── DATASET EXTRACT

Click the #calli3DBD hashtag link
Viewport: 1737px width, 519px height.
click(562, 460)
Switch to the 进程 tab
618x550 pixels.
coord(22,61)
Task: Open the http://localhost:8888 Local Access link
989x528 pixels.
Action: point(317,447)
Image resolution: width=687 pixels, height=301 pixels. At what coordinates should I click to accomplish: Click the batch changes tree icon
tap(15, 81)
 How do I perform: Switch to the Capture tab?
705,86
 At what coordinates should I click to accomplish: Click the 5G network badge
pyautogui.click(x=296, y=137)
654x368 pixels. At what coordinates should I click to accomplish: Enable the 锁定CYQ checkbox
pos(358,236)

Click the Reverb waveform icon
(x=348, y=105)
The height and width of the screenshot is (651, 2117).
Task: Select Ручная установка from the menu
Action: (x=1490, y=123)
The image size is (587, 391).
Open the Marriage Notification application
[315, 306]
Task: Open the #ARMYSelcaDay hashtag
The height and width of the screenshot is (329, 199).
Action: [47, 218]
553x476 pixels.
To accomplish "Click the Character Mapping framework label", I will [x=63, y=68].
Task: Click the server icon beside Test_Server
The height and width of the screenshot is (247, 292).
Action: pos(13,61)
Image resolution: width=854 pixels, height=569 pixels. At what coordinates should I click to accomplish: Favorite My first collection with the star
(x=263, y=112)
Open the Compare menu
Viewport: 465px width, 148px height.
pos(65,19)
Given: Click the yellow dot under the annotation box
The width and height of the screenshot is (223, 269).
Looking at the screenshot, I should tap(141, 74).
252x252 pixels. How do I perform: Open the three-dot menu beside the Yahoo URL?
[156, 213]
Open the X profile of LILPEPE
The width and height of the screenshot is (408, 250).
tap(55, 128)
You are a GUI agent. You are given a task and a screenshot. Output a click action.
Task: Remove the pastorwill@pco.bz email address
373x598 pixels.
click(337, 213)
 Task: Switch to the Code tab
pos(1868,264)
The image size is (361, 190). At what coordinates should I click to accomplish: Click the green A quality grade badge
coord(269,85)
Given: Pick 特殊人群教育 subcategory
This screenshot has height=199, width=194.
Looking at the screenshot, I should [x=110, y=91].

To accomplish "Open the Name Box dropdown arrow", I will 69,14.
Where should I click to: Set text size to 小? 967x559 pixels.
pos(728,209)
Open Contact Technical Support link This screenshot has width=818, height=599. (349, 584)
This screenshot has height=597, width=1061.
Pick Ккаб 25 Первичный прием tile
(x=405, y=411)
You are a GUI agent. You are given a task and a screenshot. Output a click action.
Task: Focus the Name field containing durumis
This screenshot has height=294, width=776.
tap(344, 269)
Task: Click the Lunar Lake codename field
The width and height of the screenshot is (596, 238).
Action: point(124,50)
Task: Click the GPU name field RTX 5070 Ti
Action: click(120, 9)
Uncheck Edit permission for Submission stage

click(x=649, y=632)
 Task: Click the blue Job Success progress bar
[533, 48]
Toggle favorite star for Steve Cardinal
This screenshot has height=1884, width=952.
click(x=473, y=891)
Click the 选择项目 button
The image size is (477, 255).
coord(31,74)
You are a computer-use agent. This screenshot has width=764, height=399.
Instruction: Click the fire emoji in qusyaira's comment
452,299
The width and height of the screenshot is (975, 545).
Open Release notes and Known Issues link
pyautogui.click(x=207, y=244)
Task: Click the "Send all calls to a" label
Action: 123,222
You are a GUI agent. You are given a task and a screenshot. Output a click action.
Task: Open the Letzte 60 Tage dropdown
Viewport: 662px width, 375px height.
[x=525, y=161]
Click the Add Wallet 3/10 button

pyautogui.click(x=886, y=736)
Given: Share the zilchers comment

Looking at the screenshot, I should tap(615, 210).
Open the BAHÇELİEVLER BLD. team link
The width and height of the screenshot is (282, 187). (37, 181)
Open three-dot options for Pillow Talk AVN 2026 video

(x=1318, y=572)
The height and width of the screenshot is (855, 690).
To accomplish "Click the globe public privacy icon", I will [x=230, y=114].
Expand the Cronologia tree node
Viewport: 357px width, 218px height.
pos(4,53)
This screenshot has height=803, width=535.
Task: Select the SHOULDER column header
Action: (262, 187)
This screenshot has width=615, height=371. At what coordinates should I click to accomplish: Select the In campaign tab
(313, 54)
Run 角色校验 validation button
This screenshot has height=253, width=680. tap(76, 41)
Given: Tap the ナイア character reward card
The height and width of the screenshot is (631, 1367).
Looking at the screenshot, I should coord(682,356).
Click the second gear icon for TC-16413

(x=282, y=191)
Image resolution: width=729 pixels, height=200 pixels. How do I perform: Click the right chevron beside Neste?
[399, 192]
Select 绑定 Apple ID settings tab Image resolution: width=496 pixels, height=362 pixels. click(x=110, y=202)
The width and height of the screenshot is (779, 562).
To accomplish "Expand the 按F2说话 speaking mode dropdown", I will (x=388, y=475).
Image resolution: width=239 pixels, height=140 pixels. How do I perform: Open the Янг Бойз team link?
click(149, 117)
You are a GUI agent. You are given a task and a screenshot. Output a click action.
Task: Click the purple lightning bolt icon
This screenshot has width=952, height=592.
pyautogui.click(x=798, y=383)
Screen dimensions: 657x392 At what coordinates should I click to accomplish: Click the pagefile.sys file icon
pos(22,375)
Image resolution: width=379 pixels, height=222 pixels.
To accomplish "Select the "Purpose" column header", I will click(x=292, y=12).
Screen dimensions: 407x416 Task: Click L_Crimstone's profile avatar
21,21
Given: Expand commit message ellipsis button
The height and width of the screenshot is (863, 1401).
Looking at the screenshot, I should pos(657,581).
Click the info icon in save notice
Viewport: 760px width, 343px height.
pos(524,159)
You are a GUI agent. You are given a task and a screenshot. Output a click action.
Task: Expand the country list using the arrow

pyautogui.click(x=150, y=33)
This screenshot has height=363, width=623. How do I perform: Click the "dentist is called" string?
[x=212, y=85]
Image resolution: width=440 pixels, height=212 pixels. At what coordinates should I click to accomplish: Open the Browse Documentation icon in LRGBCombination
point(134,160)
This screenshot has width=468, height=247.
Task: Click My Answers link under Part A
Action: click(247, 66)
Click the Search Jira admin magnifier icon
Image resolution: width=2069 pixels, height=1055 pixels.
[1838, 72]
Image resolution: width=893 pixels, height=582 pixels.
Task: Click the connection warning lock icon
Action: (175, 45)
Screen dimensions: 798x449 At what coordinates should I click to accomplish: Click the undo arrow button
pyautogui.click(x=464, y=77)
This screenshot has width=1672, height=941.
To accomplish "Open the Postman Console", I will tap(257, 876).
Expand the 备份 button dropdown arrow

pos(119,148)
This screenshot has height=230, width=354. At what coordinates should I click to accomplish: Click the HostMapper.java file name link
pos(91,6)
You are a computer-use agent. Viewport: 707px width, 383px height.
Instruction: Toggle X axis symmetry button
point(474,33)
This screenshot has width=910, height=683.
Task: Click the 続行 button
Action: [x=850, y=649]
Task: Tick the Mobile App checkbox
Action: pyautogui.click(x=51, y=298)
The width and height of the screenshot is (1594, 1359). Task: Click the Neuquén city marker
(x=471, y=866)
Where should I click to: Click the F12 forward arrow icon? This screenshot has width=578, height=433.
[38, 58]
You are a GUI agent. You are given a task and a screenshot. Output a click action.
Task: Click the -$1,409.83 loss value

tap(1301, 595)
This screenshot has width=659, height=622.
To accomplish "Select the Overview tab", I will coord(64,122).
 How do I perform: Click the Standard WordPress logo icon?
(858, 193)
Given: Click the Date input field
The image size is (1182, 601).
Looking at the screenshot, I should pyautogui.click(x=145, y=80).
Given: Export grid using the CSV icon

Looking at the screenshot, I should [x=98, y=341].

────

▶ **WHAT NEEDS TO BE DONE**:
Repeat the lines of the listing above verbatim, starting with the line containing "Given: Share the zilchers comment" and going on through the line containing "will [x=230, y=114].".

▶ **RESPONSE TO THIS TASK**:
Given: Share the zilchers comment

Looking at the screenshot, I should tap(615, 210).
Open the BAHÇELİEVLER BLD. team link
The width and height of the screenshot is (282, 187). (37, 181)
Open three-dot options for Pillow Talk AVN 2026 video

(x=1318, y=572)
The height and width of the screenshot is (855, 690).
To accomplish "Click the globe public privacy icon", I will [x=230, y=114].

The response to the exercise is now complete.